İngiltere’nin rekabet düzenleyicisi, Google’ın arama sonuçlarında işletmeleri daha adil bir şekilde sıralamaya zorlanabileceğini söyledi. Bu, dünyanın en büyük teknoloji şirketlerini denetlemek için genişletilmiş yetkilerin ilk kullanımı olacak.
Google adil rekabet karşıtı hareket ediyor
Rekabet ve Piyasalar Kurumu (CMA) yaptığı açıklamada, Alphabet’in sahibi olduğu Google’ı “stratejik pazar statüsü” ile belirlemeyi teklif ettiğini, bu sayede Google’ın yenilikçiliği ve ekonomik büyümeyi artırmak için arama hizmetlerine müdahale etme yetkisinin artacağını söyledi. Google adil rekabet talebiyle Ekim ayında onaylanması halinde, Google yayıncılar için şeffaflığı artırmaya, rakip arama hizmetlerine erişimi basitleştirmeye ve rakipler için veri taşınabilirliğini kolaylaştırmaya zorlanabilir.
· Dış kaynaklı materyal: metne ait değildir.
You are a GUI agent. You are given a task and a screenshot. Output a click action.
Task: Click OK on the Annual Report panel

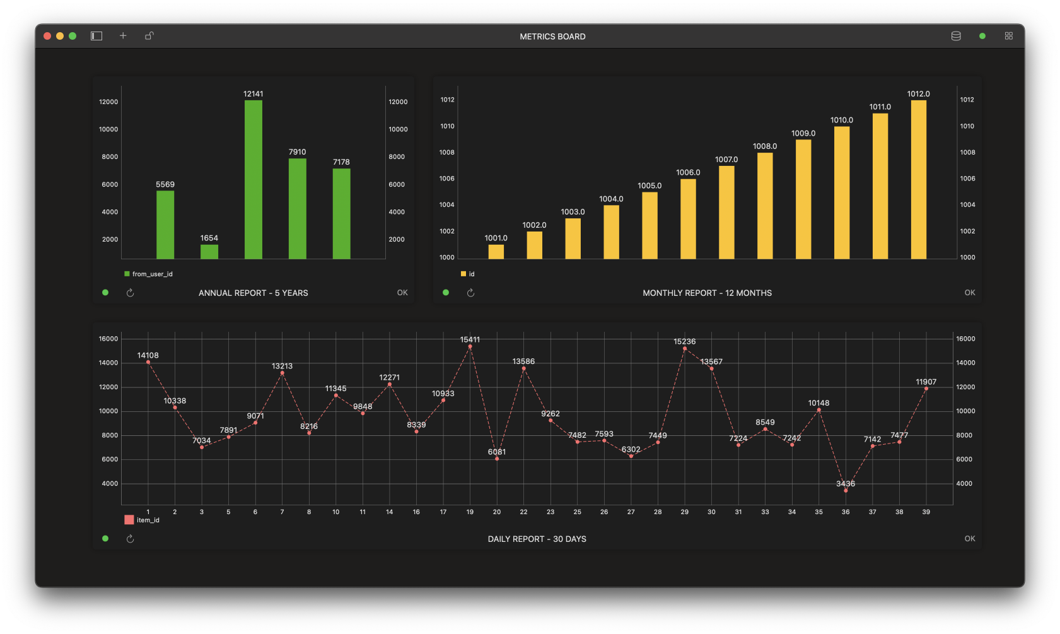(x=402, y=292)
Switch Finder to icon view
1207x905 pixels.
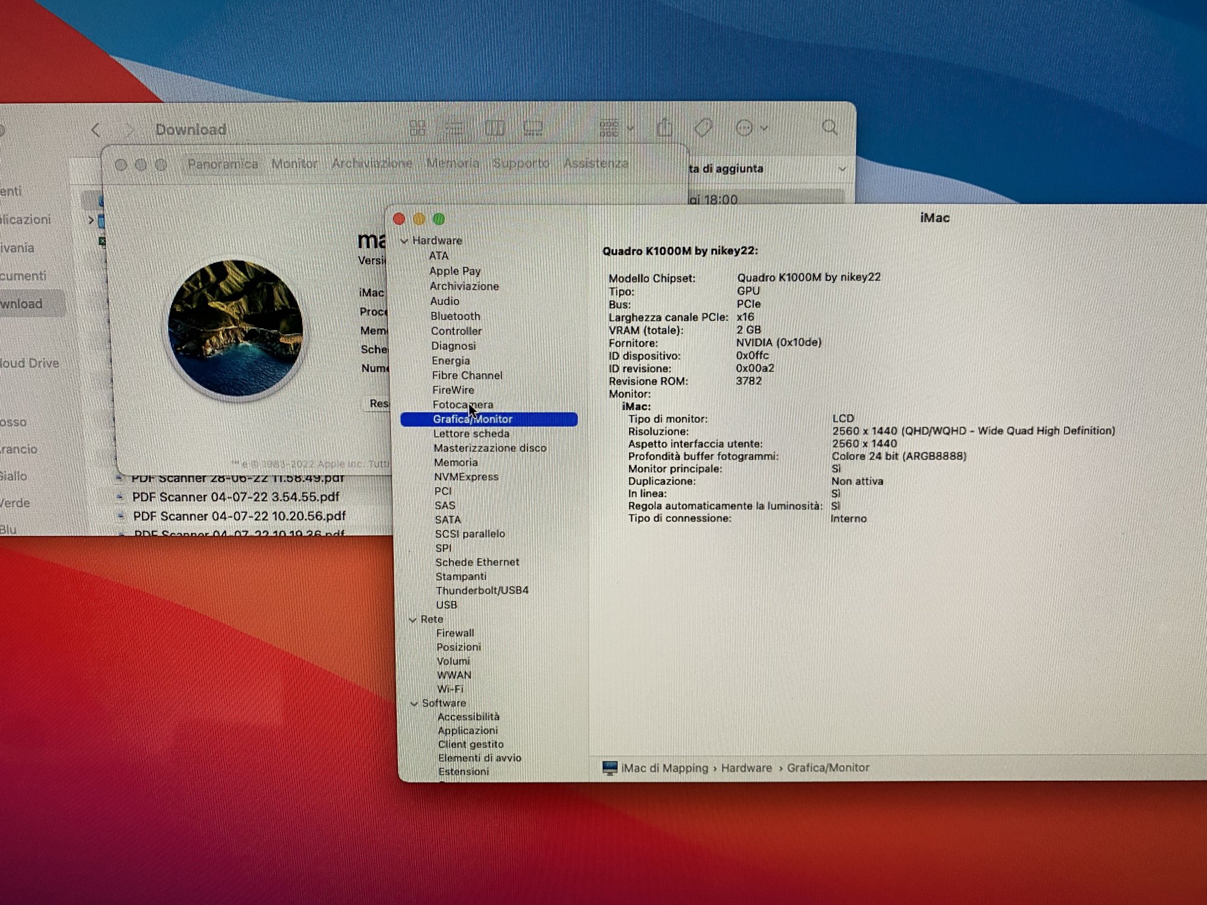click(417, 128)
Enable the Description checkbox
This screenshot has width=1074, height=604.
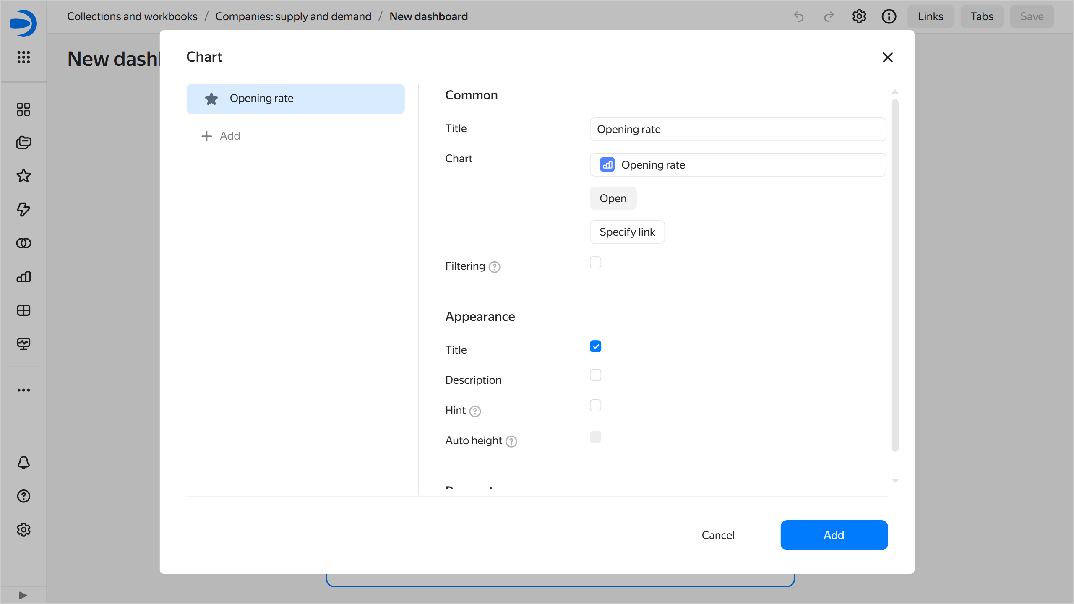pos(595,375)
CMA İcra Kurulu Başkanı Sarah Cardell, İngiltere’deki arama sorgularının yüzde 90’ından fazlasını oluşturan Google’ın muazzam faydalar sağladığını ancak düzenleyicinin pazarları daha rekabetçi ve yenilikçi hale getirmenin yollarını bulduğunu söyledi.
Cardell: “Bu hedefli ve orantılı eylemler, İngiltere’deki işletmelere ve tüketicilere Google’ın arama hizmetleriyle nasıl etkileşim kuracakları konusunda daha fazla seçenek ve kontrol sağlayacak; ayrıca İngiltere teknoloji sektöründe ve daha geniş ekonomide daha fazla inovasyon fırsatının kilidini açacaktır” dedi. Google adil rekabet sağlandığında bu tür eylemler daha etkili olabilir.
Düzenleyici kurum, milyonlarca İngiliz’in internete açılan bir kapı olarak Google’a güvendiğini ve 200 binden fazla işletmenin müşterilerine ulaşmak için Google arama reklamlarına güvendiğini belirtti. İngiltere’nin Avrupa Birliği’nden ayrılmasıyla küresel çapta ünlenen CMA, yatırım ve büyümeyi engellemeden, genişleyen gücünü kullanarak Google, Apple, Meta ve Microsoft gibi teknoloji devlerinin gücünü dizginlemeyi amaçlıyor. Google adil rekabet ilkelerinin korunması amacıyla bu gücün sınırlandırılması hedefleniyor.
CMA’nın hedef odaklı yaklaşımı, İngiltere’nin Brexit sonrası ekonomik büyümeyi teşvik etmekle teknoloji devlerinin hakimiyetini sınırlamayı dengelemeye çalışması nedeniyle AB’nin dijital düzenlemelere ilişkin daha geniş kapsamlı uygulamalarıyla çelişiyor.